Вооруженные оккупанты 6 раз приходили с обысками
В оккупации мы пробыли с самого начала открытой войны и до 10 ноября 2022 года, пока нас не освободили вместе с Херсоном.
За это время оккупанты 6 раз приходили к нам с обысками, половина касалась нашего сына.
Во время первых обысков меня держали под прицелом на улице, а жена была с ними в доме. Они искали документы сына и его фотографии, но мы заранее их спрятали. Сначала эти люди еще ничего не знали о нашем сыне — просто посмотрели дом, сараи, погреба, спросили, нет ли посторонних или оружия и ушли.

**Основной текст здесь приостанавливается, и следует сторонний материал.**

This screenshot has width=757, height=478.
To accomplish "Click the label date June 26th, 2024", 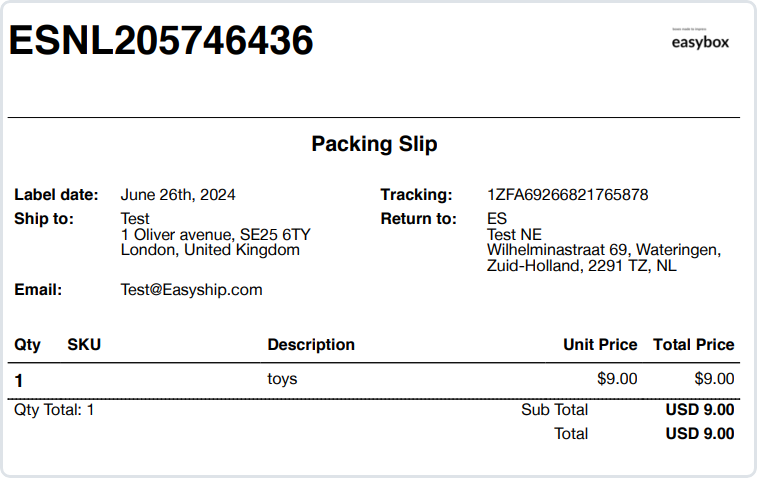I will [x=178, y=195].
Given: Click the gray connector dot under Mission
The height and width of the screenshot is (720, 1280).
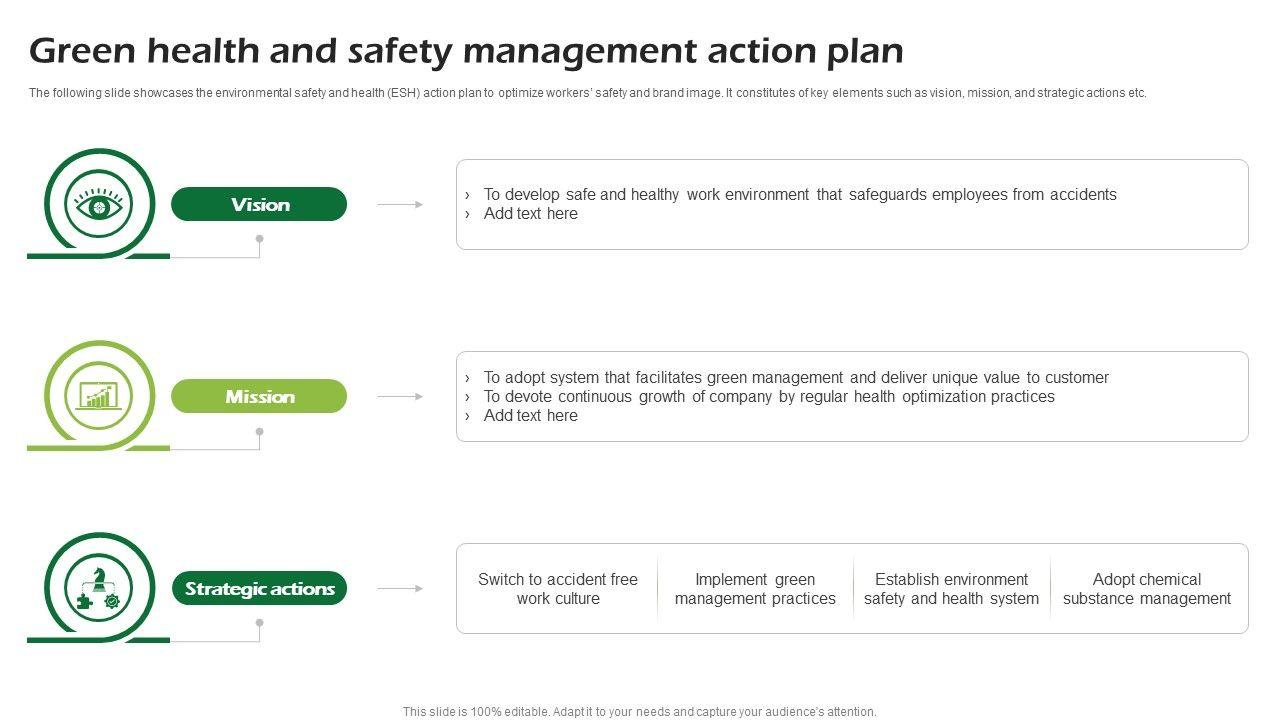Looking at the screenshot, I should pos(259,432).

Однако когда они уже ушли, один из оккупантов сказал что-то другому, и они вернулись. Попросили мой паспорт и говорят:
– “Александр Владимирович, пройдем с нами в автобус”.
Мне ничего не оставалось, как пойти. Оттуда вышел офицер с блокнотом в руках и говорит:“Рассказывайте”. А я говорю:“Что вам рассказывать?” — “Где ваш сын? “Отвечаю:“Сын в Польше”, а он действительно там бывал до того, как пошел по контракту служить в ВСУ.
Мне не поверили и повели к двери. Подошли еще два автоматчика и начался еще более серьезный обыск. Всю хату перерыли, спрашивали, где наш сын, а мы с женой вместе утверждали, что он в Польше.
— В какой чёрт Польше? Он в АТО был?
—Нет, не был. Отслужил срочную службу и отправился работать в Польшу.
—А как вы думаете, почему мы к вам во второй раз пришли?
Я молчу.
— А враждебные отношения с односельчанами есть?
— Да тут в школе двойку поставишь, и родители уже не здороваются, как вы думаете?
— Ну подумайте…
У них был блокнот с перечнем всех АТОвцев и мне оставалось только догадываться, кто нас сдал.
Найти им удалось только маленькую коробочку с шевронами. Наверное, сын когда-то привез и оставил, даже мы не знали о ней. Один из шевронов был красно-черный “Правого сектора”– это стало для них зацепкой. Еще нашли тактические перчатки, сын когда-то подарил мне:
—Что это? Это подтверждение, что он в АТО!
—Вы знаете, я охотник, и такое можно купить в любом секонд-хенде.
Тогда они стали спрашивать об оружии, но я ответил, что продал все. Они забрали все, что смогли найти: патроны, гильзы, пороз, заправки и закрутки.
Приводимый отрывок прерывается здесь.